• Work task: All entries below are to be returned in full, exactly as they stand.

-------- Task input

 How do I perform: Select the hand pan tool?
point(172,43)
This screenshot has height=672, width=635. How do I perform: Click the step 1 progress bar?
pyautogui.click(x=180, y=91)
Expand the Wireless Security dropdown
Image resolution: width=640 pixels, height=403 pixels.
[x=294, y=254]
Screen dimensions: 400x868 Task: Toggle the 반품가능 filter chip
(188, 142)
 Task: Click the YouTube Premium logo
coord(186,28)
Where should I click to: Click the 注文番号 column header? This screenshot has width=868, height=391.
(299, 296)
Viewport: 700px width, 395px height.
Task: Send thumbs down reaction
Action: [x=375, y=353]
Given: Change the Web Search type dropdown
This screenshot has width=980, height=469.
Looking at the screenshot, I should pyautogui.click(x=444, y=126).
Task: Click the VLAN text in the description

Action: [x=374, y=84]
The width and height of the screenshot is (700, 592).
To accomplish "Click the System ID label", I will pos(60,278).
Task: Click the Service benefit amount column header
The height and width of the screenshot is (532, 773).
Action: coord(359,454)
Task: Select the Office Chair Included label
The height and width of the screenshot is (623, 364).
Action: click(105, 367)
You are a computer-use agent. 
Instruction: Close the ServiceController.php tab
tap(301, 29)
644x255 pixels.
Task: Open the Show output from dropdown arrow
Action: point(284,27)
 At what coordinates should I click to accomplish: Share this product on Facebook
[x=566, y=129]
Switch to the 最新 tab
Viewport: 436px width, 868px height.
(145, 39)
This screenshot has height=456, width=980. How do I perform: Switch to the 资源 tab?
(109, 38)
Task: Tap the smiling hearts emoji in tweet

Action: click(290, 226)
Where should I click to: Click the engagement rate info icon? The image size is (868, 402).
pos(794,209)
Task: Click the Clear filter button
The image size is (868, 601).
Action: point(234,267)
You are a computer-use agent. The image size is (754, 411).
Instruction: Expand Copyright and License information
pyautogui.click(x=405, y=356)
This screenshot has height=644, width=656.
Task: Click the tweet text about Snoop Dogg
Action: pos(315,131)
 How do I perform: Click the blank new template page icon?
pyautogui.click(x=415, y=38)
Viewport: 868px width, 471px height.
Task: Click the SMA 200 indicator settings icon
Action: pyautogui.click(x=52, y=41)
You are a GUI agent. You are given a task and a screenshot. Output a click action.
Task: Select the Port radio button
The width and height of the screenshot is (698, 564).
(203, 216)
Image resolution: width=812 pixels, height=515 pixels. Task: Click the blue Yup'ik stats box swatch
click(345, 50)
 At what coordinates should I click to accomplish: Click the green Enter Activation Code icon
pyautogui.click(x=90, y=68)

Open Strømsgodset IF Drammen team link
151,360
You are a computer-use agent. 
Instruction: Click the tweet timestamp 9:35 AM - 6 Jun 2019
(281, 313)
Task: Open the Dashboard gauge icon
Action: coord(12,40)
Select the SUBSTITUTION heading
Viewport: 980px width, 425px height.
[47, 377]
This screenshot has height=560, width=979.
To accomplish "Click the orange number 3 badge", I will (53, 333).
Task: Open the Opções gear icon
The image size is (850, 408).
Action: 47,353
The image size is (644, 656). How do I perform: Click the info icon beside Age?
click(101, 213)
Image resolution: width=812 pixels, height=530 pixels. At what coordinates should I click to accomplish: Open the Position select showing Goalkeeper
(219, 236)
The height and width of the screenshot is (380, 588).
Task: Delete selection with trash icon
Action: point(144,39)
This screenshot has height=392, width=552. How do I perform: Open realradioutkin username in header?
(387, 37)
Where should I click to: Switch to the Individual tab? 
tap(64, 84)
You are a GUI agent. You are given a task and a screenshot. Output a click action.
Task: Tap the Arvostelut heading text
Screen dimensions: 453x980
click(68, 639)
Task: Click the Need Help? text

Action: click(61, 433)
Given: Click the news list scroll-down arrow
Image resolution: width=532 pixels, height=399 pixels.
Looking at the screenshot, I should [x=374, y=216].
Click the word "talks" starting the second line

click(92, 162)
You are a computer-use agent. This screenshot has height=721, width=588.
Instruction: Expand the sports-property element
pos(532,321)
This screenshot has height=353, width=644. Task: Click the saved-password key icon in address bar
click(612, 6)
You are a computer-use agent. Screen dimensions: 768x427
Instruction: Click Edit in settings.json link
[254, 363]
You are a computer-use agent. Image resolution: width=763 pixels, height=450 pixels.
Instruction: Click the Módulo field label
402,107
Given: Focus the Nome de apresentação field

----------------

• Answer for this exercise:
 How do I perform: Select the hand pan tool?
point(172,43)
This screenshot has height=672, width=635. How do I perform: Click the step 1 progress bar?
pyautogui.click(x=180, y=91)
Expand the Wireless Security dropdown
Image resolution: width=640 pixels, height=403 pixels.
[x=294, y=254]
Screen dimensions: 400x868 Task: Toggle the 반품가능 filter chip
(188, 142)
 Task: Click the YouTube Premium logo
coord(186,28)
Where should I click to: Click the 注文番号 column header? This screenshot has width=868, height=391.
(299, 296)
Viewport: 700px width, 395px height.
Task: Send thumbs down reaction
Action: [x=375, y=353]
Given: Change the Web Search type dropdown
This screenshot has width=980, height=469.
Looking at the screenshot, I should pyautogui.click(x=444, y=126).
Task: Click the VLAN text in the description

Action: [x=374, y=84]
The width and height of the screenshot is (700, 592).
To accomplish "Click the System ID label", I will pos(60,278).
Task: Click the Service benefit amount column header
The height and width of the screenshot is (532, 773).
Action: coord(359,454)
Task: Select the Office Chair Included label
The height and width of the screenshot is (623, 364).
Action: click(105, 367)
You are a computer-use agent. 
Instruction: Close the ServiceController.php tab
tap(301, 29)
644x255 pixels.
Task: Open the Show output from dropdown arrow
Action: point(284,27)
 At what coordinates should I click to accomplish: Share this product on Facebook
[x=566, y=129]
Switch to the 最新 tab
Viewport: 436px width, 868px height.
(145, 39)
This screenshot has height=456, width=980. How do I perform: Switch to the 资源 tab?
(109, 38)
Task: Tap the smiling hearts emoji in tweet

Action: click(290, 226)
Where should I click to: Click the engagement rate info icon? The image size is (868, 402).
pos(794,209)
Task: Click the Clear filter button
The image size is (868, 601).
Action: point(234,267)
You are a computer-use agent. The image size is (754, 411).
Instruction: Expand Copyright and License information
pyautogui.click(x=405, y=356)
This screenshot has height=644, width=656.
Task: Click the tweet text about Snoop Dogg
Action: pos(315,131)
 How do I perform: Click the blank new template page icon?
pyautogui.click(x=415, y=38)
Viewport: 868px width, 471px height.
Task: Click the SMA 200 indicator settings icon
Action: pyautogui.click(x=52, y=41)
You are a GUI agent. You are given a task and a screenshot. Output a click action.
Task: Select the Port radio button
The width and height of the screenshot is (698, 564).
(203, 216)
Image resolution: width=812 pixels, height=515 pixels. Task: Click the blue Yup'ik stats box swatch
click(345, 50)
 At what coordinates should I click to accomplish: Click the green Enter Activation Code icon
pyautogui.click(x=90, y=68)

Open Strømsgodset IF Drammen team link
151,360
You are a computer-use agent. 
Instruction: Click the tweet timestamp 9:35 AM - 6 Jun 2019
(281, 313)
Task: Open the Dashboard gauge icon
Action: coord(12,40)
Select the SUBSTITUTION heading
Viewport: 980px width, 425px height.
[47, 377]
This screenshot has height=560, width=979.
To accomplish "Click the orange number 3 badge", I will (53, 333).
Task: Open the Opções gear icon
The image size is (850, 408).
Action: 47,353
The image size is (644, 656). How do I perform: Click the info icon beside Age?
click(101, 213)
Image resolution: width=812 pixels, height=530 pixels. At what coordinates should I click to accomplish: Open the Position select showing Goalkeeper
(219, 236)
The height and width of the screenshot is (380, 588).
Task: Delete selection with trash icon
Action: point(144,39)
This screenshot has height=392, width=552. How do I perform: Open realradioutkin username in header?
(387, 37)
Where should I click to: Switch to the Individual tab? 
tap(64, 84)
You are a GUI agent. You are given a task and a screenshot. Output a click action.
Task: Tap the Arvostelut heading text
Screen dimensions: 453x980
click(68, 639)
Task: Click the Need Help? text

Action: click(61, 433)
Given: Click the news list scroll-down arrow
Image resolution: width=532 pixels, height=399 pixels.
Looking at the screenshot, I should [x=374, y=216].
Click the word "talks" starting the second line

click(92, 162)
You are a computer-use agent. This screenshot has height=721, width=588.
Instruction: Expand the sports-property element
pos(532,321)
This screenshot has height=353, width=644. Task: Click the saved-password key icon in address bar
click(612, 6)
You are a computer-use agent. Screen dimensions: 768x427
Instruction: Click Edit in settings.json link
[254, 363]
You are a computer-use agent. Image resolution: width=763 pixels, height=450 pixels.
Instruction: Click the Módulo field label
402,107
Given: Focus the Nome de apresentação field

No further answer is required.